TASK OBJECTIVE.
Transcribe exactly the line with "Instruction: Click the" and each line that follows it in the listing, down to the last, omitting all pictures.
::::::
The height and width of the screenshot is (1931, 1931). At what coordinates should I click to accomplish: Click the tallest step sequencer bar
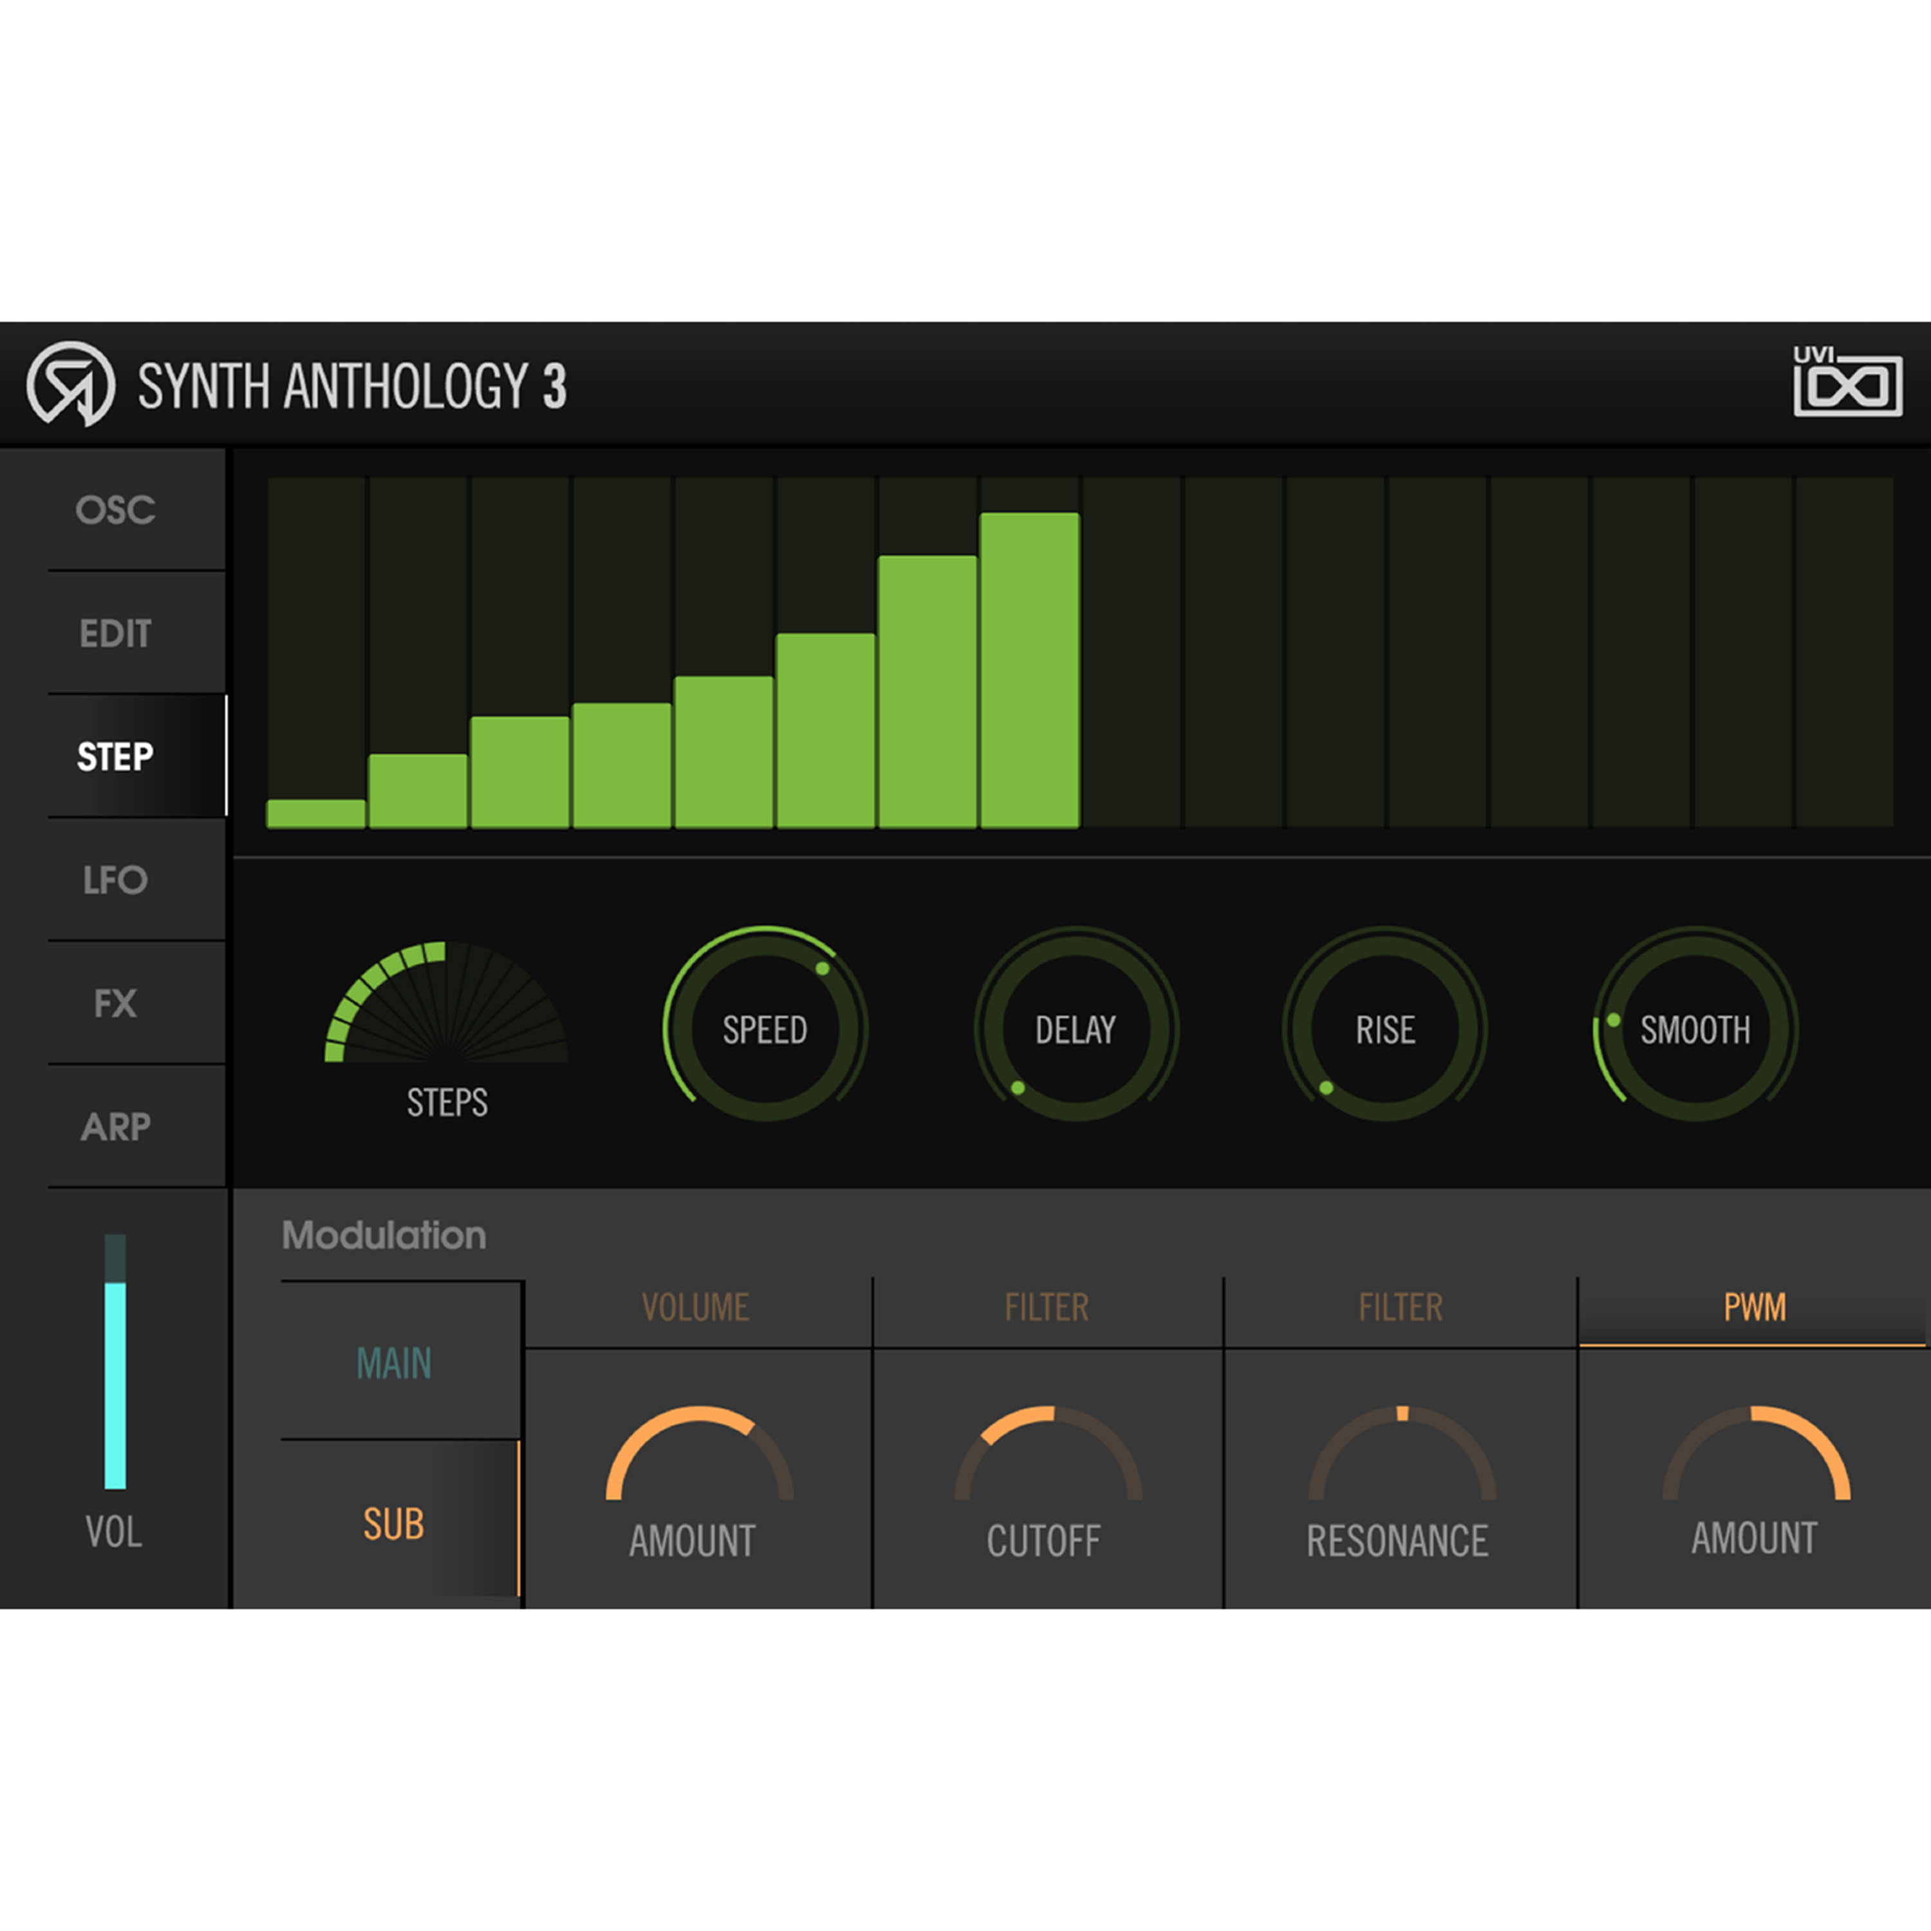(x=1029, y=670)

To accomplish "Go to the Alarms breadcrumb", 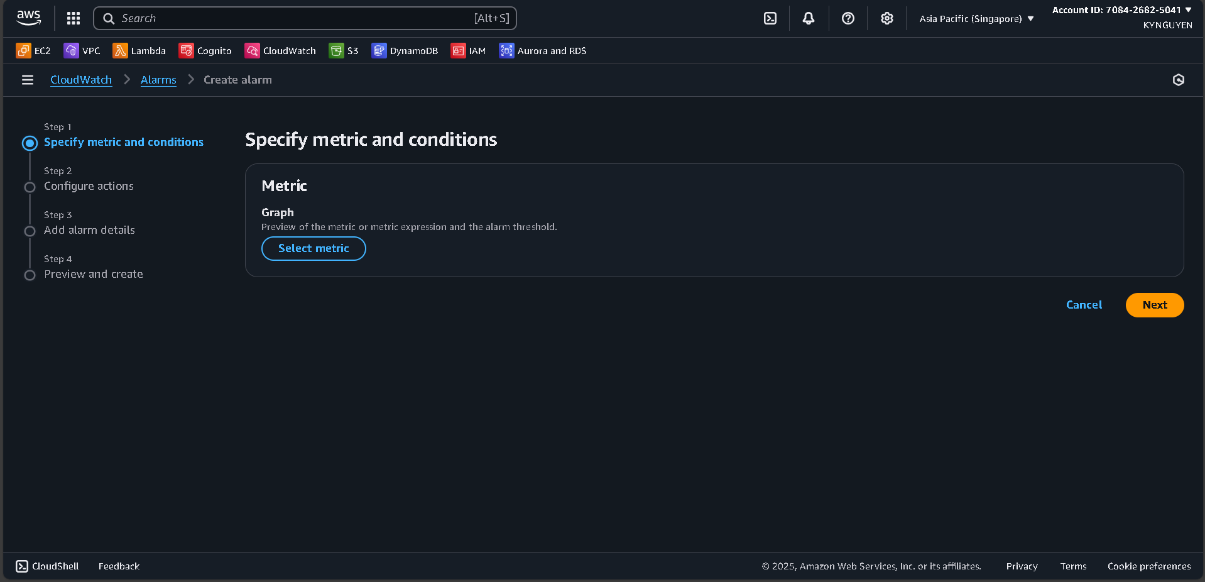I will tap(158, 80).
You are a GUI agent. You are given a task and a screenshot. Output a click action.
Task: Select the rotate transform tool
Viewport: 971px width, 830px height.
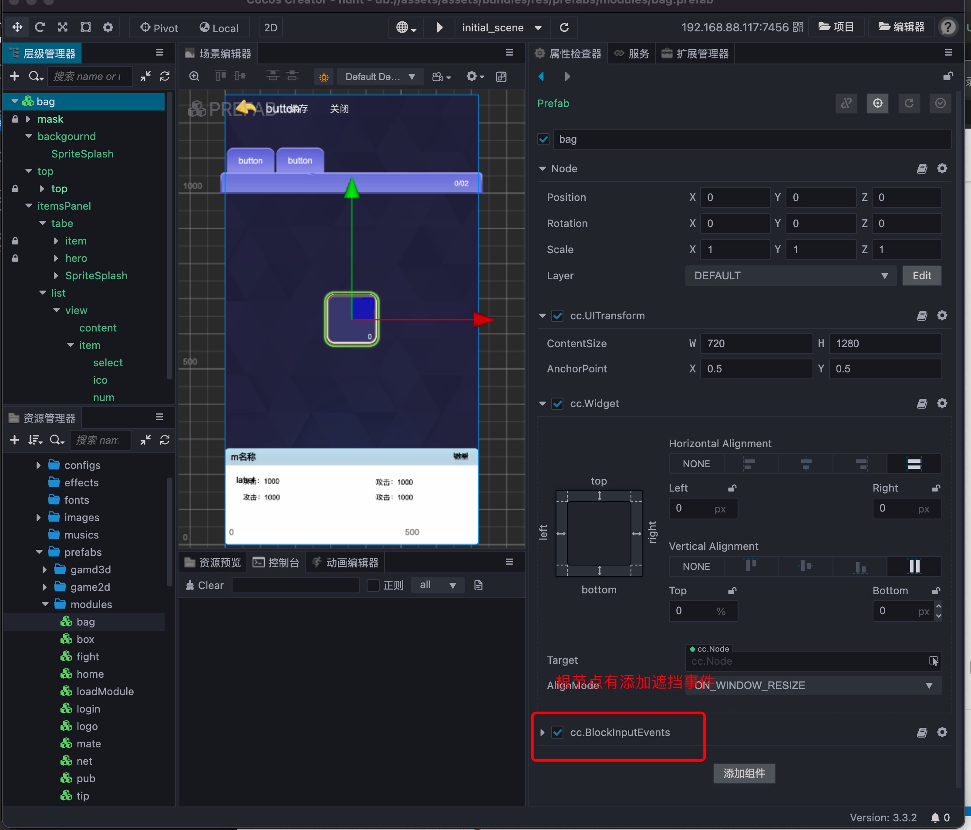pos(40,27)
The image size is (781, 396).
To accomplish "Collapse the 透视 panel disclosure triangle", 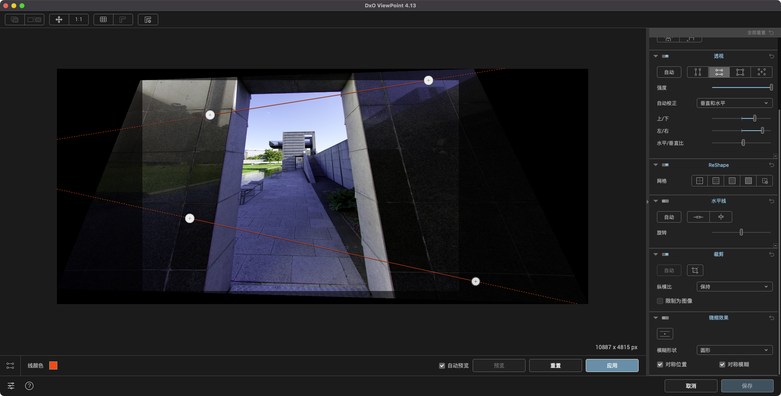I will click(656, 56).
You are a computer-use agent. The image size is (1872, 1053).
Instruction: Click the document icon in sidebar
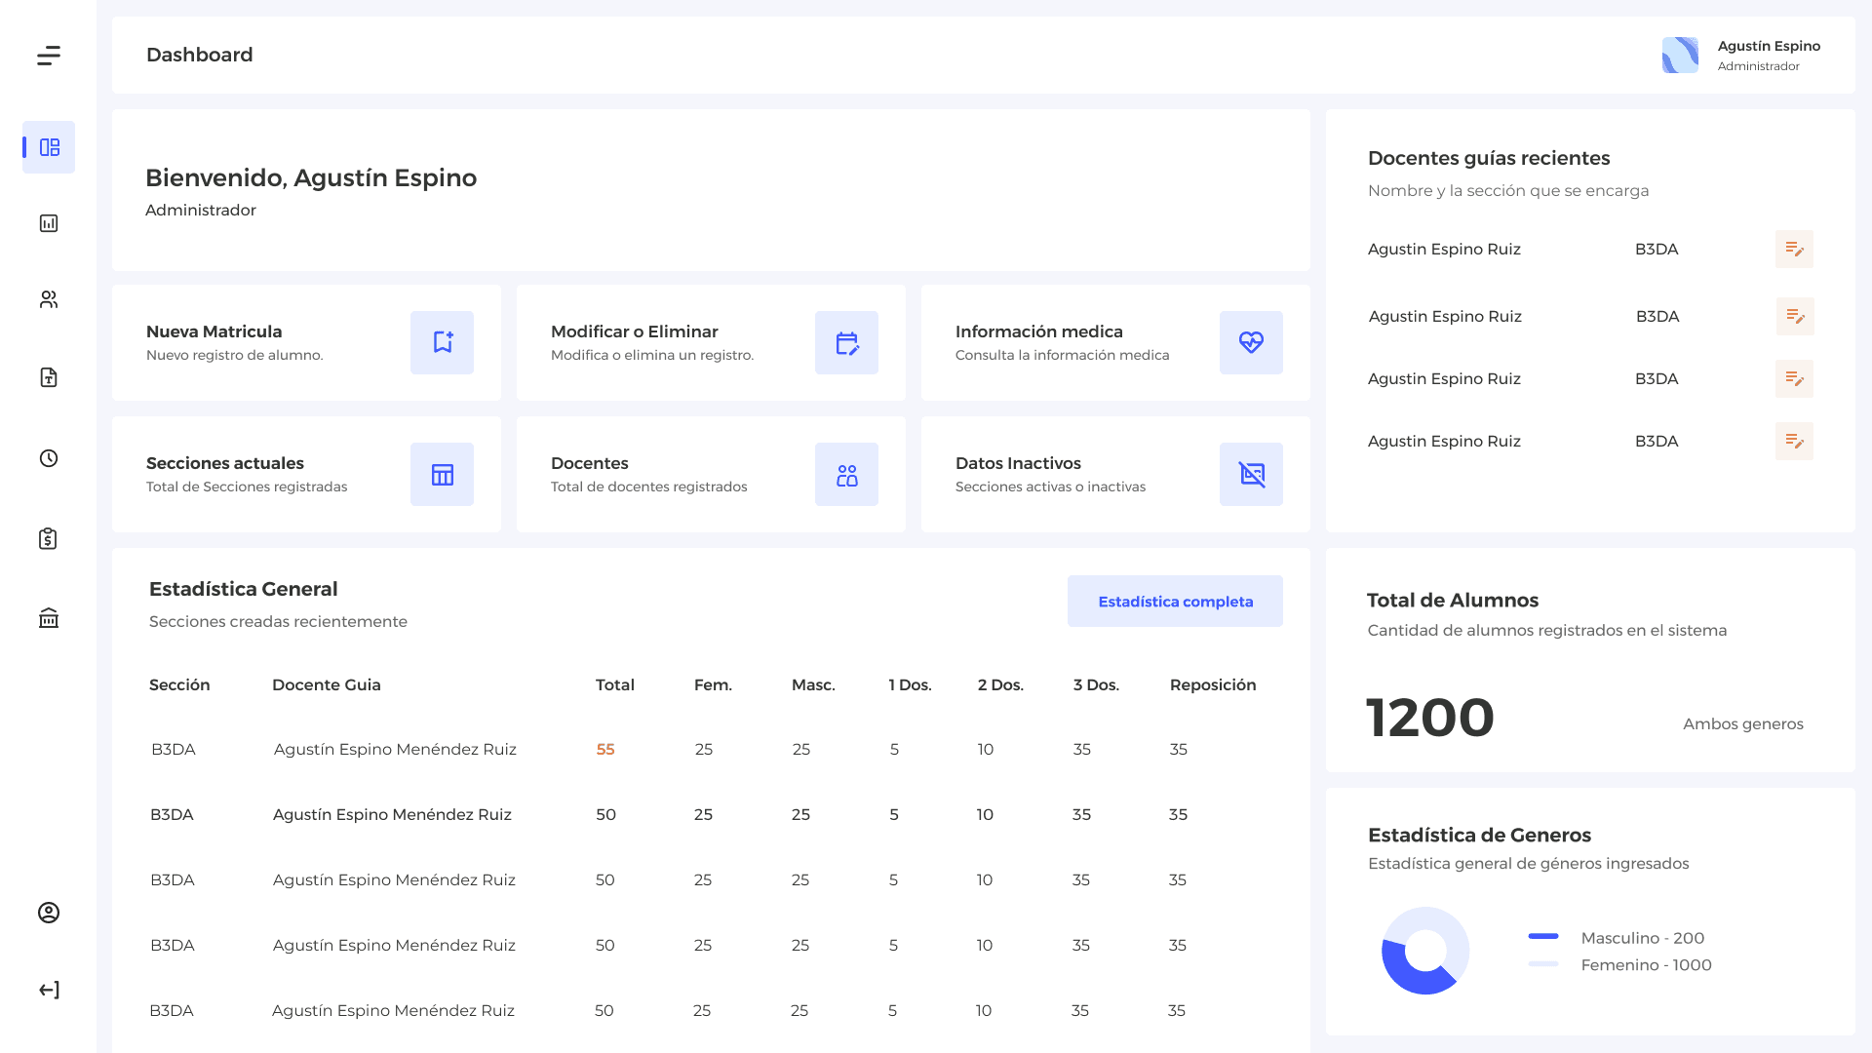pyautogui.click(x=48, y=378)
::::::
YOUR RESPONSE.
Instruction: Click the document icon in sidebar
pyautogui.click(x=48, y=378)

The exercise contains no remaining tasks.